Vicente Escobar, Portrait of José Jackes Quiroga, n.d., oil on canvas
In addition to various factions of white creole elites, Escobar painted an intriguing portrait of a mulatto musician known as José Jackes Quiroga. Dressed in an elaborate suit, Quiroga sits next to a table with the tools of his trade: sheet music, quill and ink pots, and flute. He most likely directed an orchestra that played the contradanzas and minuets popular during daily creole soirees. To date, Quiroga is the only known free person of color – perhaps an émigré from Saint Domingue given his name – that Escobar painted. Through his tools, Escobar marks Quiroga’s musical expertise, accomplishments that resonate with Escobar’s career as a portraitist.

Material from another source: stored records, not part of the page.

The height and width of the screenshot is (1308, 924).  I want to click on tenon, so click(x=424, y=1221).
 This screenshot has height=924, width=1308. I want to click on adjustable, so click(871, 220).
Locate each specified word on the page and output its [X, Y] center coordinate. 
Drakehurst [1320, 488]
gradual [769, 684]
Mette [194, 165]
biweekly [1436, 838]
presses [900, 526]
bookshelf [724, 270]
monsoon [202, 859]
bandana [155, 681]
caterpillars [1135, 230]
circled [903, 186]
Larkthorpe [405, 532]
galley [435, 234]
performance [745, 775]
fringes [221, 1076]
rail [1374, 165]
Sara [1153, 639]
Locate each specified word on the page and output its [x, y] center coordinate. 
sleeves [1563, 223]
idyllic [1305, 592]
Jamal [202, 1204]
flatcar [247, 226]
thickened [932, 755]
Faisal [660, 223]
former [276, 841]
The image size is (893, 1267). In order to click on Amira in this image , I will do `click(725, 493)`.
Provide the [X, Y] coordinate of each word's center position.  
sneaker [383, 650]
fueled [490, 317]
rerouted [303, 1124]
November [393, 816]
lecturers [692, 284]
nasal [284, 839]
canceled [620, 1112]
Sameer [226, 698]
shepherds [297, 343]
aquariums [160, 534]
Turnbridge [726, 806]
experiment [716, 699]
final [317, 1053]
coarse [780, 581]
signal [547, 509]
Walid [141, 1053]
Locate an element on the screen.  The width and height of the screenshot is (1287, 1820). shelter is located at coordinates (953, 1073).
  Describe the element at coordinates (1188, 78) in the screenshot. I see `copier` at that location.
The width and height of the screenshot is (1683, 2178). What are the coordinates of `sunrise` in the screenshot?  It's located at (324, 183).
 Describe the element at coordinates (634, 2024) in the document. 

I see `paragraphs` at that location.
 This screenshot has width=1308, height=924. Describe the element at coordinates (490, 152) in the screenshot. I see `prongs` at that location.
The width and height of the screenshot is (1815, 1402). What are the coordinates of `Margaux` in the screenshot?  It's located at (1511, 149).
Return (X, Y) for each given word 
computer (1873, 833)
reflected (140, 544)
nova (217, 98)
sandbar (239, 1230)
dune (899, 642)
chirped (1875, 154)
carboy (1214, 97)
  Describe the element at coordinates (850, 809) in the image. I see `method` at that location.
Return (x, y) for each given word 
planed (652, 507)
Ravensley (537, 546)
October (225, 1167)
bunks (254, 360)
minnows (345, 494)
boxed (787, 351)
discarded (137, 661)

Information on Quiroga is scarce, but as he had the means to commission a portrait, he undoubtedly belonged to what the historian Pedro Deschamps Chapeaux calls a “bourgeoisie of color” (Deschamps Chapeaux 1971, 15). The group often comprised men and women who belonged to the battalions of mulattos and blacks (local Spanish militia units), like members of Escobar’s own family. Many of them who worked successfully in trades that whites deemed ignoble and refused to pursue. Deschamps Chapeaux also describes free people of color, like Escobar and Quiroga, as part of the “social ascension” of blacks into new fields beyond the manual trades that included domains like literature and journalism (Deschamps Chapeaux 1971, 19). Escobar represents the tools of Quiroga’s social ascension in a slave society — thereby echoing his own, similar, trajectory.